**Extract provided:**
**********
Bug 2234948

Summary: [4.13 backport] Update client-go library to avoid crash on OCP 4.14
Product: [Red Hat Storage] Red Hat OpenShift Data Foundation Reporter: Travis Nielsen <tnielsen>
Component: rookAssignee: Subham Rai <srai>
Status: CLOSED ERRATA QA Contact: Shivam Durgbuns <sdurgbun>
Severity: urgent Docs Contact:
Priority: urgent    
Version: 4.13CC: kramdoss, odf-bz-bot, pbalogh, srai
Target Milestone: ---   
Target Release: ODF 4.13.3   
Hardware: Unspecified   
OS: Unspecified   
Whiteboard:
Fixed In Version: 4.13.3-2 Doc Type: No Doc Update
Doc Text:
Story Points: ---
Clone Of: Environment:
Last Closed: 2023-09-27 14:22:44 UTC Type: Bug
Regression: --- Mount Type: ---
Documentation: --- CRM:
Verified Versions: Category: ---
oVirt Team: --- RHEL 7.3 requirements from Atomic Host:
Cloudforms Team: --- Target Upstream Version:
Embargoed:

Description Travis Nielsen 2023-08-25 18:49:49 UTC
Description of problem (please be detailed as possible and provide log
snippests):

OCP-4.14 has a dependency on the k8s.io/client-go library which should be on version v0.26.4 or higher to avoid pods entering into the CrashLoopBackOff state when aggregated discovery is enabled on K8s 1.27+ environments, as also seen for RDR in #2228319.
**********
**Material for the task:**
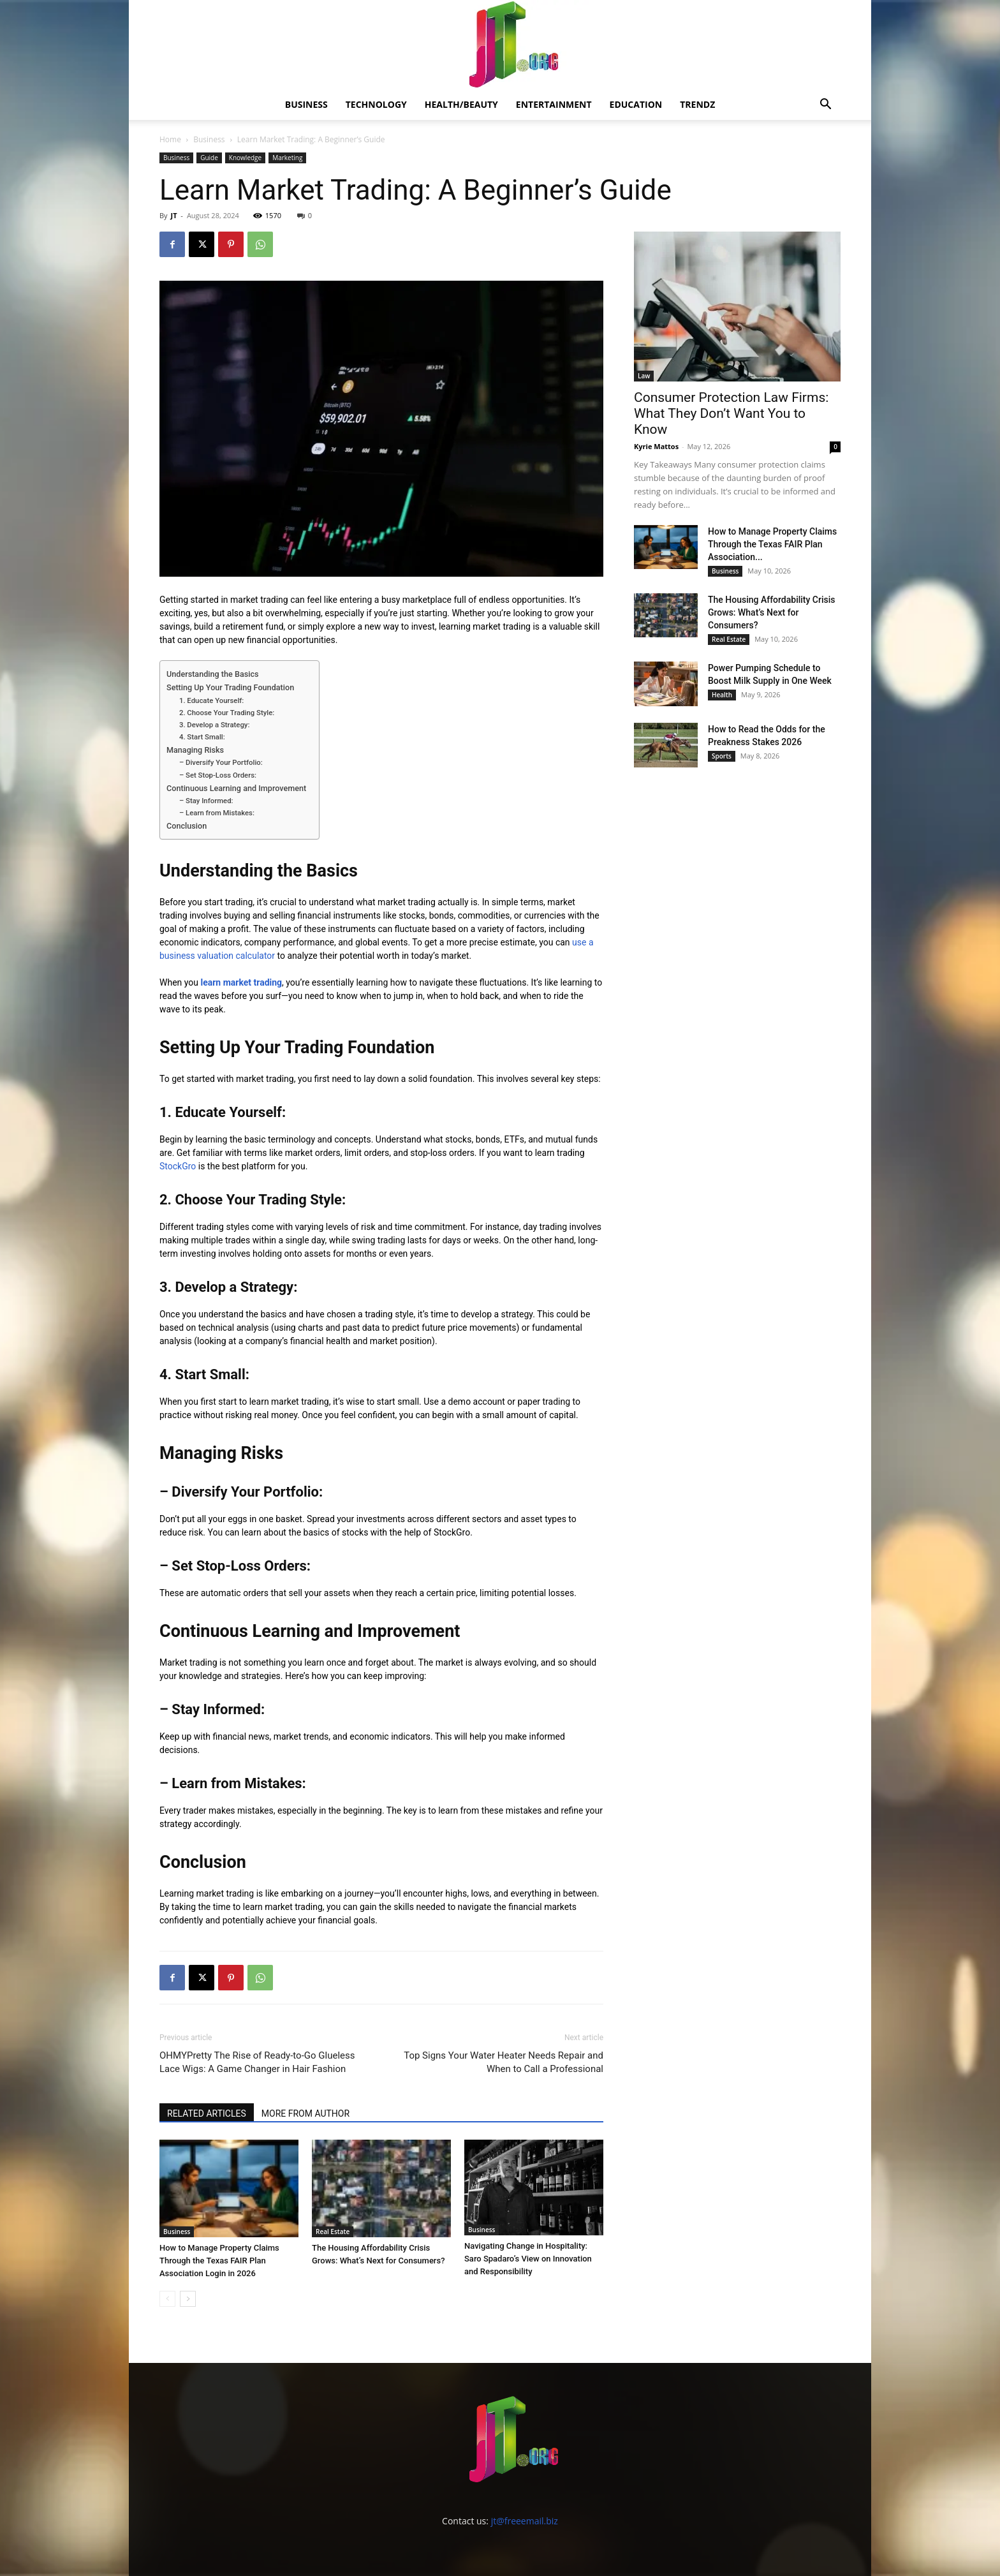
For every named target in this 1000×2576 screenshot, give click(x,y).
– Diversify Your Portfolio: (222, 762)
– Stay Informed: (207, 800)
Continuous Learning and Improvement (236, 788)
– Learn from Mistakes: (217, 812)
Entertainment (554, 104)
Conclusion (186, 826)
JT (173, 215)
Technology (376, 104)
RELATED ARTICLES (206, 2113)
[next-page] (188, 2297)
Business (306, 104)
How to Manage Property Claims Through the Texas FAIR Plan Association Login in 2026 (219, 2258)
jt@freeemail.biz (524, 2519)
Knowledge (245, 157)
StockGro (177, 1166)
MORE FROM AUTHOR (305, 2113)
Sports (722, 755)
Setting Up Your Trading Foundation (230, 687)
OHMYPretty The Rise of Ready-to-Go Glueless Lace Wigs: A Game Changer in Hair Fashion (257, 2062)
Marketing (287, 157)
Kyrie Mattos (656, 446)
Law (644, 375)
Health (722, 694)
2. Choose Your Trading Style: (227, 712)
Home (170, 139)
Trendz (697, 104)
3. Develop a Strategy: (215, 724)
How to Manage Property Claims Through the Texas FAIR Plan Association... (772, 544)
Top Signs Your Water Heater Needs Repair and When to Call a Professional (503, 2062)
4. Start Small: (203, 736)
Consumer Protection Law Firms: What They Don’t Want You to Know (731, 413)
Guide (209, 157)
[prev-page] (167, 2297)
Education (636, 104)
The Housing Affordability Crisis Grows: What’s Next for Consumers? (771, 612)
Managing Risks (195, 750)
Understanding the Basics (212, 674)
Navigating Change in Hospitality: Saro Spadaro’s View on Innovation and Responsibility (528, 2258)
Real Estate (332, 2229)
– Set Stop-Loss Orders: (218, 775)
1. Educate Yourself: (212, 700)
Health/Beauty (461, 104)
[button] (825, 106)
**********
**What to do:**
1 – Retype the passage of the bug report that begins at the words "Description Travis Nielsen" and stops after the words "RDR in #2228319.".
2 – Echo the entire listing that follows the bug report, line for line, and leave out the picture.

**Task-by-task answers:**
1 –
Description Travis Nielsen 2023-08-25 18:49:49 UTC
Description of problem (please be detailed as possible and provide log
snippests):

OCP-4.14 has a dependency on the k8s.io/client-go library which should be on version v0.26.4 or higher to avoid pods entering into the CrashLoopBackOff state when aggregated discovery is enabled on K8s 1.27+ environments, as also seen for RDR in #2228319.

2 –
For every named target in this 1000×2576 screenshot, give click(x,y).
– Diversify Your Portfolio: (222, 762)
– Stay Informed: (207, 800)
Continuous Learning and Improvement (236, 788)
– Learn from Mistakes: (217, 812)
Entertainment (554, 104)
Conclusion (186, 826)
JT (173, 215)
Technology (376, 104)
RELATED ARTICLES (206, 2113)
[next-page] (188, 2297)
Business (306, 104)
How to Manage Property Claims Through the Texas FAIR Plan Association Login in 2026 (219, 2258)
jt@freeemail.biz (524, 2519)
Knowledge (245, 157)
StockGro (177, 1166)
MORE FROM AUTHOR (305, 2113)
Sports (722, 755)
Setting Up Your Trading Foundation (230, 687)
OHMYPretty The Rise of Ready-to-Go Glueless Lace Wigs: A Game Changer in Hair Fashion (257, 2062)
Marketing (287, 157)
Kyrie Mattos (656, 446)
Law (644, 375)
Health (722, 694)
2. Choose Your Trading Style: (227, 712)
Home (170, 139)
Trendz (697, 104)
3. Develop a Strategy: (215, 724)
How to Manage Property Claims Through the Texas FAIR Plan Association... (772, 544)
Top Signs Your Water Heater Needs Repair and When to Call a Professional (503, 2062)
4. Start Small: (203, 736)
Consumer Protection Law Firms: What They Don’t Want You to Know (731, 413)
Guide (209, 157)
[prev-page] (167, 2297)
Education (636, 104)
The Housing Affordability Crisis Grows: What’s Next for Consumers? (771, 612)
Managing Risks (195, 750)
Understanding the Basics (212, 674)
Navigating Change in Hospitality: Saro Spadaro’s View on Innovation and Responsibility (528, 2258)
Real Estate (332, 2229)
– Set Stop-Loss Orders: (218, 775)
1. Educate Yourself: (212, 700)
Health/Beauty (461, 104)
[button] (825, 106)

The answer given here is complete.